Indonesia sekarang memang sering disebut dunia sebagai negara besar, calon pemimpin di Asia Tenggara. Tapi kita tahu, kekuatan itu rapuh jika pangan kita masih bergantung pada impor, dan jika rupiah mudah goyah oleh arus modal asing. Karena itu, desa dan laut tidak boleh dipandang sebelah mata. Justru di situlah kunci kemandirian bangsa.

Program Marine-Based Granary (MBG) yang mulai dijalankan di desa-desa pesisir bisa jadi jalan keluar. Bayangkan desa nelayan bukan hanya tempat perahu bersandar, tetapi juga gudang pangan darurat yang menyimpan beras, ikan, dan garam. Bayangkan desa sungai jadi pusat logistik yang menyalurkan hasil bumi ke kota saat jalur besar terganggu. Desa menjadi benteng pertama saat badai global datang.

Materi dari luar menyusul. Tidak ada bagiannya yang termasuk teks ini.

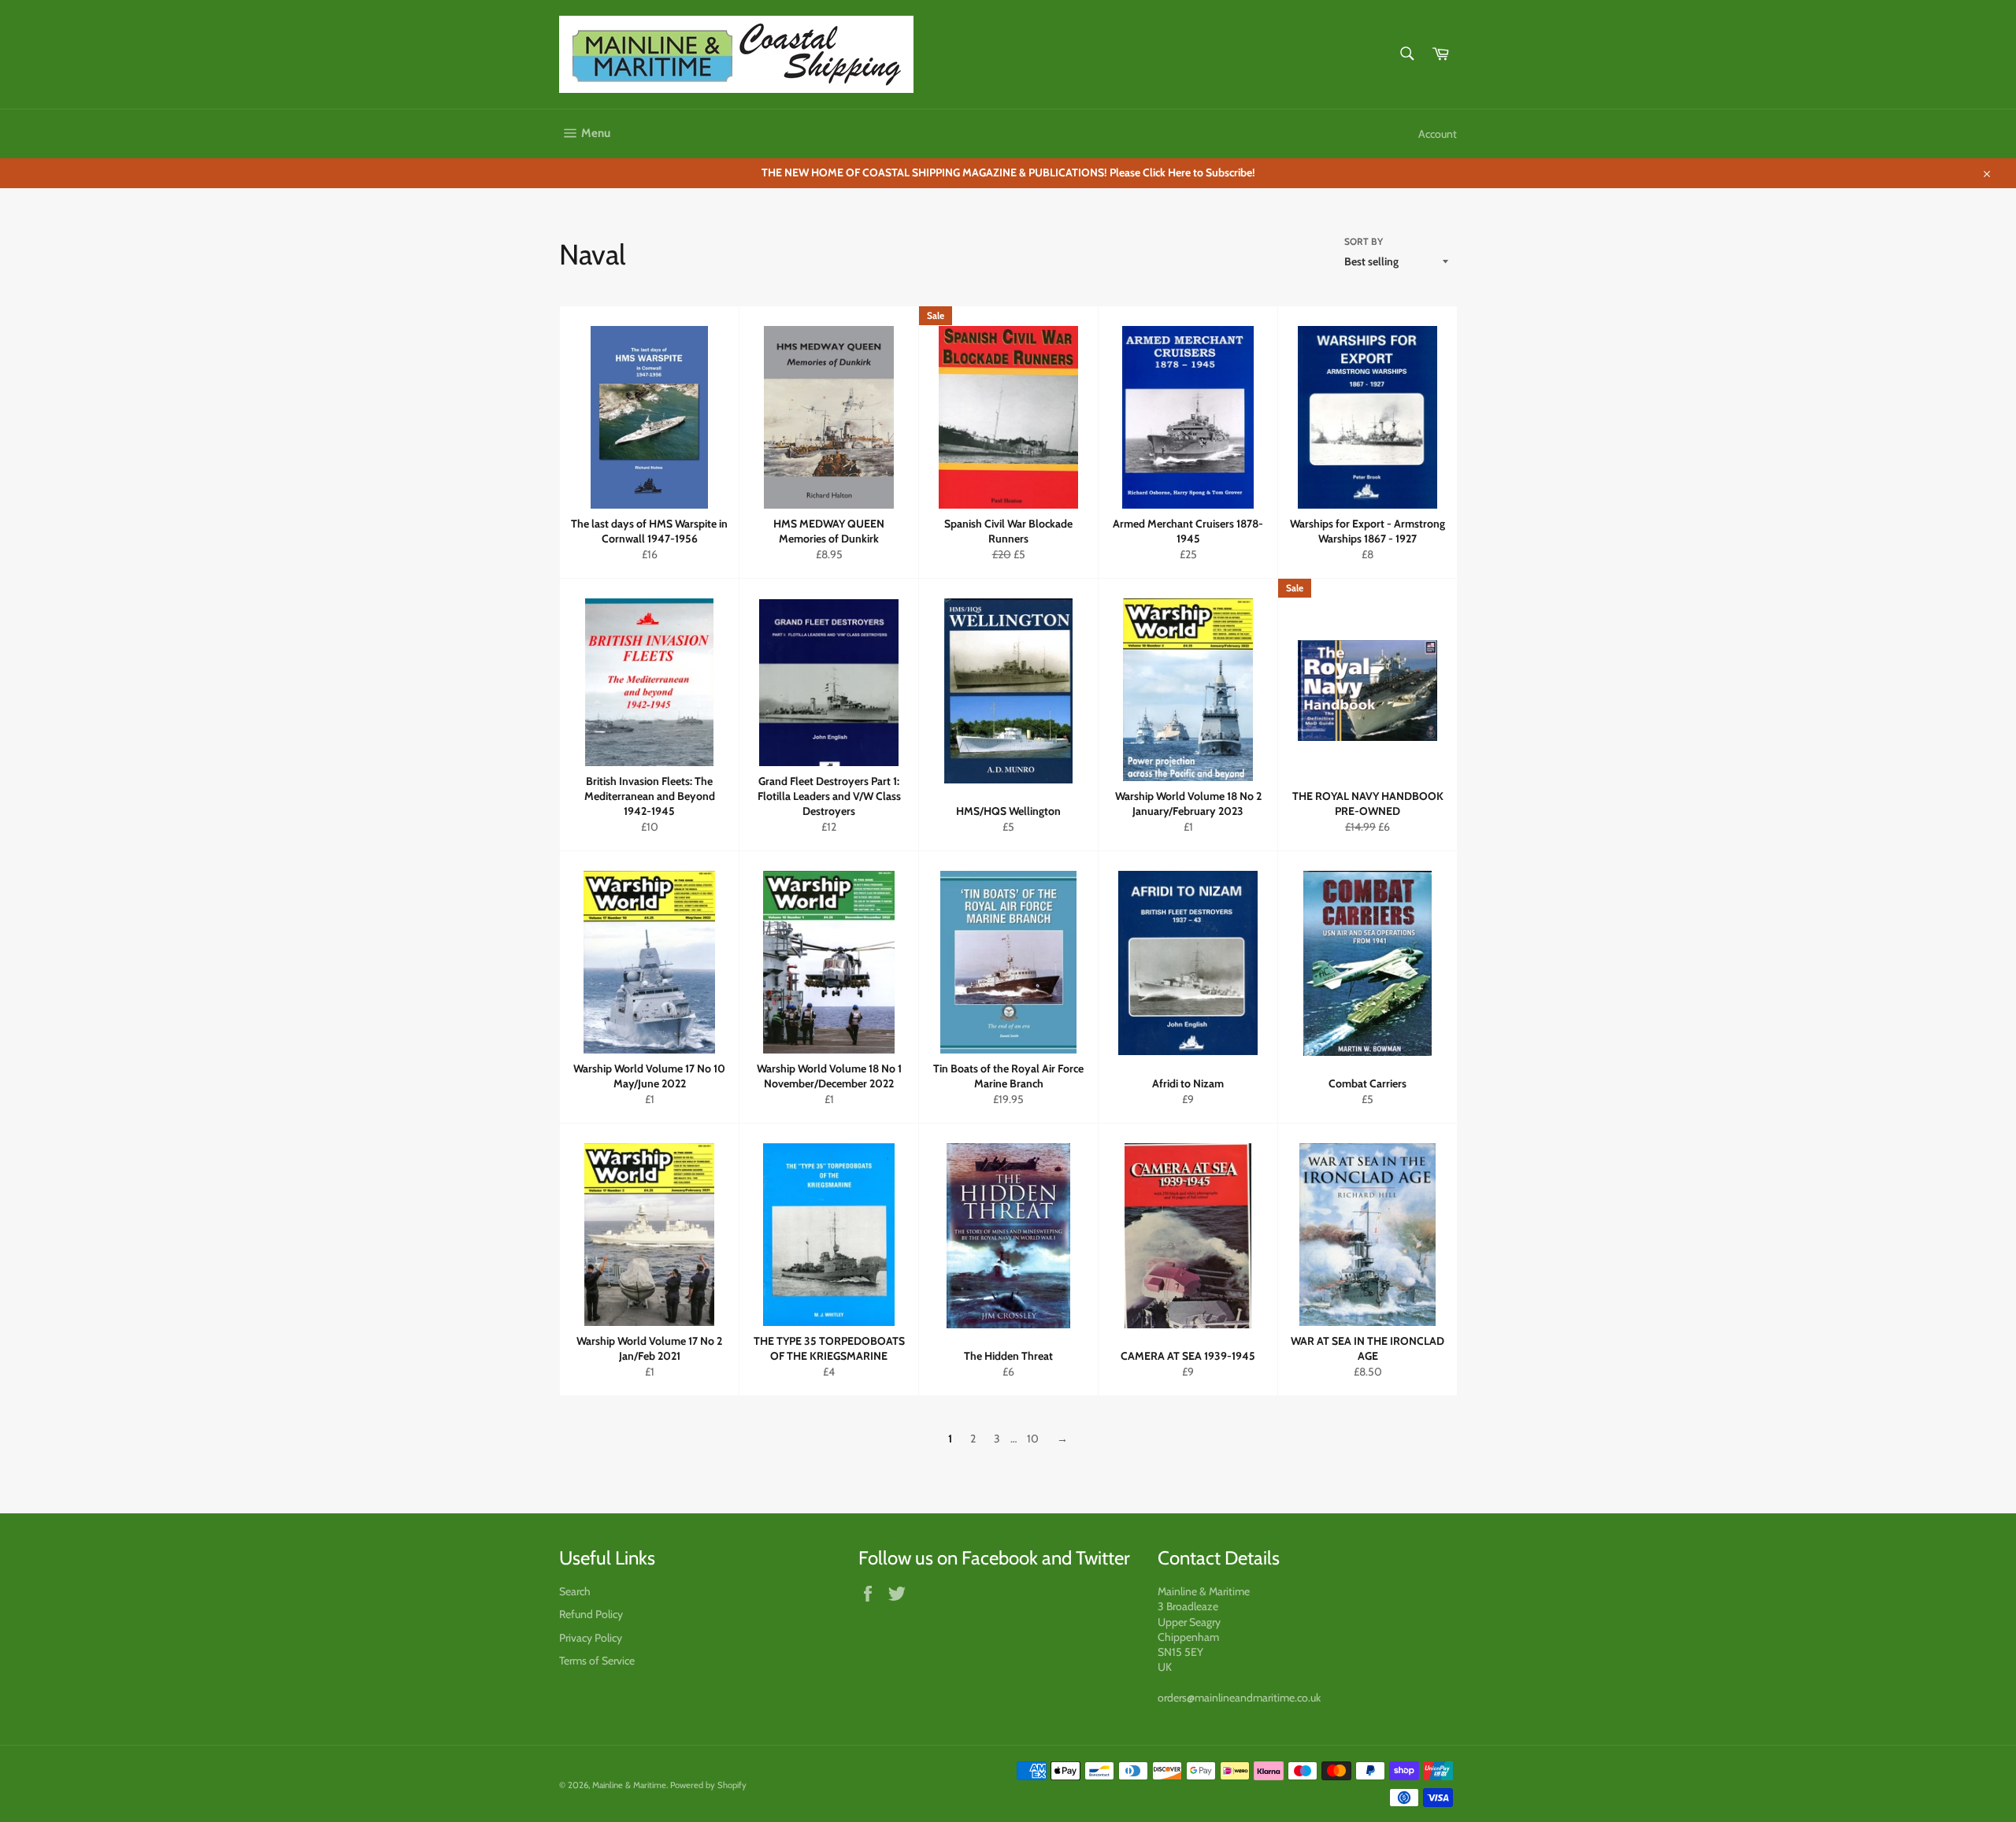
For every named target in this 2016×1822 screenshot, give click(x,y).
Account (1437, 134)
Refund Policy (591, 1614)
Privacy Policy (590, 1638)
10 (1033, 1438)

Tiga tahun ke depan tantangan akan makin berat: harga pangan bisa melonjak, rupiah bisa tertekan, bahkan jalur perdagangan bisa terganggu oleh konflik. Tapi desa-desa yang kuat dan mandiri bisa menjaga rakyat tetap makan. Sawah, laut, sungai, dan ladang adalah dapur besar yang bisa menyelamatkan bangsa.

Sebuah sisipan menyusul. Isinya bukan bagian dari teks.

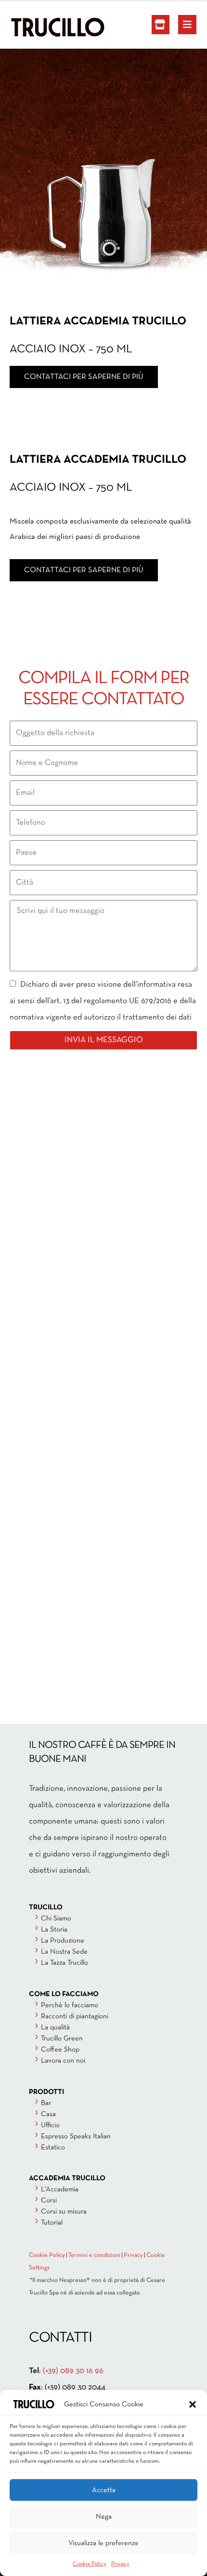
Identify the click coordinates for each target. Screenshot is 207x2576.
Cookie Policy (89, 2564)
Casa (48, 2114)
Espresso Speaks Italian (76, 2136)
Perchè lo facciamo (69, 2005)
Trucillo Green (62, 2038)
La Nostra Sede (64, 1951)
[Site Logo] (36, 27)
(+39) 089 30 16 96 (73, 2371)
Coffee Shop (60, 2049)
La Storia (54, 1929)
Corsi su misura (64, 2211)
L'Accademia (59, 2189)
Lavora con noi (63, 2060)
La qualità (55, 2027)
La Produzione (62, 1940)
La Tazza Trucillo (64, 1962)
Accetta (104, 2490)
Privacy (120, 2564)
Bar (46, 2103)
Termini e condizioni (94, 2255)
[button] (192, 2404)
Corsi (49, 2200)
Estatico (53, 2147)
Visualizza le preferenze (103, 2543)
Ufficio (50, 2125)
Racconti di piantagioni (74, 2016)
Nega (104, 2516)
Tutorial (52, 2222)
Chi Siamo (56, 1918)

Di tengah semua itu, ada satu kekuatan yang sering luput diperhitungkan: pemuda masjid. Hampir di setiap desa di Indonesia, pemuda masjid hadir sebagai penggerak kegiatan sosial, pendidikan agama, olahraga, hingga ekonomi kecil. Mereka menjaga semangat kebersamaan, menguatkan akhlak generasi muda, sekaligus melatih kepemimpinan sejak dini. Dari pengajian, turnamen bola, kerja bakti, hingga program santunan, pemuda masjid telah lama menjadi “sekolah karakter” yang membentuk generasi tangguh dalam iman, ilmu, dan amal. Ketika pemuda desa bersatu lewat masjid, mereka bukan hanya meramaikan ibadah, tetapi juga merawat masa depan bangsa.

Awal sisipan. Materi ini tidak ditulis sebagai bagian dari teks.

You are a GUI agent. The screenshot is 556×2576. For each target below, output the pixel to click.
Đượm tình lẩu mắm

Maka di Hari Kemerdekaan ini, mari kita isi kemerdekaan dengan kerja nyata: menanam di halaman kosong, membeli hasil tetangga sendiri, mendukung koperasi, menjaga laut dari pencemaran, menghidupkan semangat gotong royong, dan memperkuat peran pemuda masjid sebagai penopang moral dan sosial desa. Karena merdeka sejati adalah ketika rakyat desa tidak takut lapar, generasi mudanya berkarakter kuat, dan dapur rakyat tetap mengepul meski dunia dilanda badai.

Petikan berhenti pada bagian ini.